Moreover, the financial sector is also endorsing Net Zero goals, translating into less funding for projects with a deficit in their emission balances. Therefore, is this a punishment or an incentive? As we will discuss below, Net Zero goals have public and private interests aligned.
Methane, environment, and business: a case of aligned interests
Methane has been responsible for 40% of global warming since the industrial revolution. Additionally, its effect on climate change is 84x carbon dioxide’s over 20 years; and fossil fuels represent 36% of the world’s methane emissions. Thus, tackling methane emissions in the oil and gas industry can be a shortcut; capable of obtaining results in a couple of decades.
According to the International Energy Agency (IEA), 40% of the world’s methane emissions from oil and gas can be repaired with a positive economic return.
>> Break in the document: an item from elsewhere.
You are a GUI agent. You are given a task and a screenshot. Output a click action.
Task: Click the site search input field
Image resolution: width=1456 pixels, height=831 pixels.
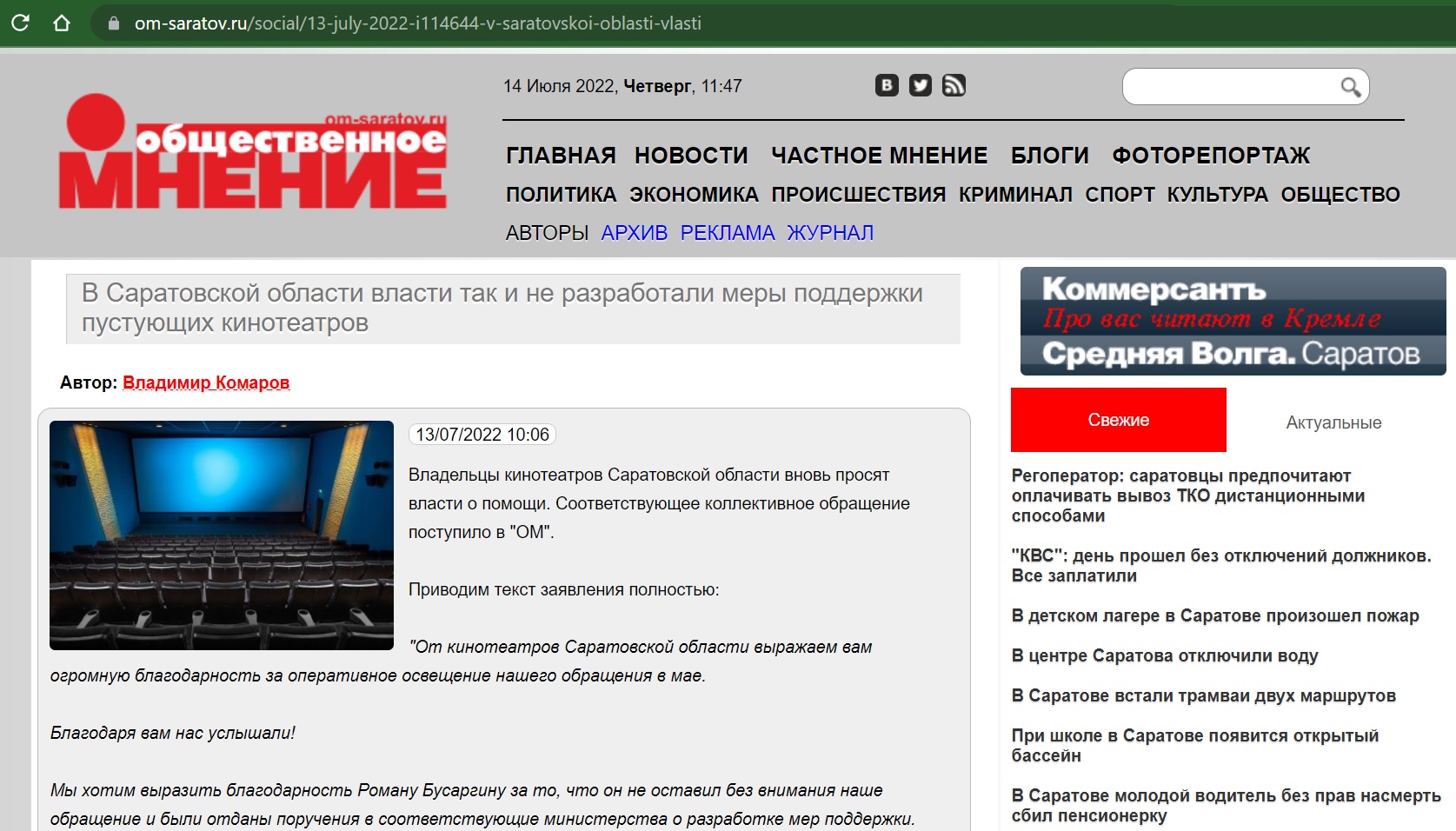pos(1229,87)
Thus, making the accurate repairment of methane leakage from facilities and equipment a “no brainer” towards Net-Zero.
For example, take three representative cases out from our 150 projects portfolio in Canada where direct measurement methods are mandatory. Applying Optical Gas Imaging (OGI) technology for methane emissions quantification allowed for immediate repairs and economic benefits from stopping the gas waste.
Regulation and best practices in the North American region
In 2016, the USMCA region (NAFTA at the time); became the raw model for the rest of the world in regulating methane emissions in oil&gas activities. Then, presidents Trudeau, Obama, and Peña jointly committed to reducing the 2012 levels of methane emissions from the oil and gas sector by 2025.
In fulfilling this goal, the US issued the methane-specific requirements for regulations (NSPS-2016). Hence, requesting direct measurement for quantification and monitoring methane leaks using OGI technology and Method 21 from the Environmental Protection Agency (EPA). The Canadian regulation also followed this best practice, requiring any technology that shows equal or better results than OGI. Besides, it is the only country of the USMCA region with traceable results, environmentally and economically, in this matter.
Another best practice followed by all three countries in the North American region is the requirement to perform Leak Detection and Repair (LDAR) programs based on direct measurement methods like OGI and Method 21.
Deviations from best practices
Unfortunately, Mexican regulations (ASEA-2018) deviate from best practices allowing indirect methods for the methane emission baseline quantification without any conditioning.
For instance, these methods refer to an estimation of emissions through engineering calculations; thus, like the widespread use of emission factors (which are typically designed for overestimation). By requiring LDAR programs based on direct methods such as OGI. Besides, contradictorily, allowing indirect methods for estimating emission baseline, there is a technical inconsistency in ASEA-2018.
Therefore, the first LDAR program in Mexico must be performed within three months after the emission baseline submittal. Given this inconsistency, companies should opt for direct measurement right from the emission baseline.
However, the most drastic departure from best practice was when in 2020; President Trump’s administration rescinded the NSPS 2016 applicable to sources in the production and processing segments.